Recorded data
......
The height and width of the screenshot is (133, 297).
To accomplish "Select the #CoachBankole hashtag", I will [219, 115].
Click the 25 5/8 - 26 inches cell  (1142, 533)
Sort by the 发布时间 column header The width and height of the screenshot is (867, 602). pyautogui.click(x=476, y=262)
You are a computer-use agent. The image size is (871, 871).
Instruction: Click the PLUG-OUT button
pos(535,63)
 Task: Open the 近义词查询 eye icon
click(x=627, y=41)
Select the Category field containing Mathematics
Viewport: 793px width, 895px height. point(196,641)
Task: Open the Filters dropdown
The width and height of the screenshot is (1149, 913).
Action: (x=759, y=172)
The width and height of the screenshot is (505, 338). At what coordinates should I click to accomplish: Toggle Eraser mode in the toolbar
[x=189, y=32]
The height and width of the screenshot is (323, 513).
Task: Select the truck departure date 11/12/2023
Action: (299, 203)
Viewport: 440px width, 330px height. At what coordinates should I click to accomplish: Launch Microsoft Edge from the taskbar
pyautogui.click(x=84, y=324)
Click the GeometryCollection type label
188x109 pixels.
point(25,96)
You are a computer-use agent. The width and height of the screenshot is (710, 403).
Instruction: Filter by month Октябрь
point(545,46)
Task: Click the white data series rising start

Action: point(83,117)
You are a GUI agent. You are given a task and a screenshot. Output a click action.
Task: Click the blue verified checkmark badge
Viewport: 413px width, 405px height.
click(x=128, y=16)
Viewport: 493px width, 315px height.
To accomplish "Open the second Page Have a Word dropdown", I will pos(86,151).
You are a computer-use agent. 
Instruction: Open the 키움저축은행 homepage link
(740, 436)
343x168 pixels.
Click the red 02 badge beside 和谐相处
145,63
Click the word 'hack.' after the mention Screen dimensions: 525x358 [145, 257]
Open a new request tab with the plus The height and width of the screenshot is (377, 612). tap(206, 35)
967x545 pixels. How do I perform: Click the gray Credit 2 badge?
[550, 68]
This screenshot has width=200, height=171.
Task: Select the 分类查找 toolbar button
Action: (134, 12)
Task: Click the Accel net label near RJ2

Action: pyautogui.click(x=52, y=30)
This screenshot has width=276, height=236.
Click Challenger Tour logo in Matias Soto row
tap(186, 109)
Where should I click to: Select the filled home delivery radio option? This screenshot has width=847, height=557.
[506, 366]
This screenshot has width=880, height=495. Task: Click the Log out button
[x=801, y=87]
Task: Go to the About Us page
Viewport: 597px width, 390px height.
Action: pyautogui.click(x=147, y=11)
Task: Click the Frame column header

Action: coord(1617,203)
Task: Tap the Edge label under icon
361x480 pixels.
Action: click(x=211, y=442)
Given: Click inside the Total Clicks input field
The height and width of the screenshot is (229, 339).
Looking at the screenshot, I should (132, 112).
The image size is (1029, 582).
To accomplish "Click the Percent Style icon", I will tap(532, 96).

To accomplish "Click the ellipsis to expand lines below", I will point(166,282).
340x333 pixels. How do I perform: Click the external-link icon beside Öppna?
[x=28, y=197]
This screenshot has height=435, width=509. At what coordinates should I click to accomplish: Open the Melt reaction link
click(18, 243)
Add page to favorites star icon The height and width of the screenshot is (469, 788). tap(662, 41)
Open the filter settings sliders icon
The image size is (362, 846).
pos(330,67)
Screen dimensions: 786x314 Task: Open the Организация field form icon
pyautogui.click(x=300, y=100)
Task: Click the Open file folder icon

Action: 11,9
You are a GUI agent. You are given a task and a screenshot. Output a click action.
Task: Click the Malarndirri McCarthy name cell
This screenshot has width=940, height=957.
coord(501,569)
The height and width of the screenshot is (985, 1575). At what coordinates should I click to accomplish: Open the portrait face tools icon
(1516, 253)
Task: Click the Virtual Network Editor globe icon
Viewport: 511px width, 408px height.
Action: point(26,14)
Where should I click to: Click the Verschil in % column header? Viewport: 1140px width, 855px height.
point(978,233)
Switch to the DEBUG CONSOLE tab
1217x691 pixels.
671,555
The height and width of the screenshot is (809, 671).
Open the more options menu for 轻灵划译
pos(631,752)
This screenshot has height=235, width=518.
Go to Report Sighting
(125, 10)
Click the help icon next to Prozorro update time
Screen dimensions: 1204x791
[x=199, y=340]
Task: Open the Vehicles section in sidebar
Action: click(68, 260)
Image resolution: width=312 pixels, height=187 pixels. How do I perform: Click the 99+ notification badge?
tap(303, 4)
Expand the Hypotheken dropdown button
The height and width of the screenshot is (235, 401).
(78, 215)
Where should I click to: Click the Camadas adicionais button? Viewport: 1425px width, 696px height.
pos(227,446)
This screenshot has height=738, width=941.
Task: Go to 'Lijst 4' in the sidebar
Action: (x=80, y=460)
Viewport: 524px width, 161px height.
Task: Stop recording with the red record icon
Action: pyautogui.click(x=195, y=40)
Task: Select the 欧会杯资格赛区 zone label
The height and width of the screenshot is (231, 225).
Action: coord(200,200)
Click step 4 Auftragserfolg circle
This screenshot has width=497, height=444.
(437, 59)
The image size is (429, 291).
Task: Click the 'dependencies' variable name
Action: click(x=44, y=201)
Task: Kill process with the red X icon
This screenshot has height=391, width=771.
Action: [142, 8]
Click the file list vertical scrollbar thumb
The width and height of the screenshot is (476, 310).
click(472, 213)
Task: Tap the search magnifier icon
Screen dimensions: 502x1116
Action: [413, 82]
......
Wherever a line holds the word "computer", copy that line out of the entries above.

** Written response **
You are a computer-use agent. The image size is (871, 871).
You are a computer-use agent. The width and height of the screenshot is (710, 403).
You are a computer-use agent. 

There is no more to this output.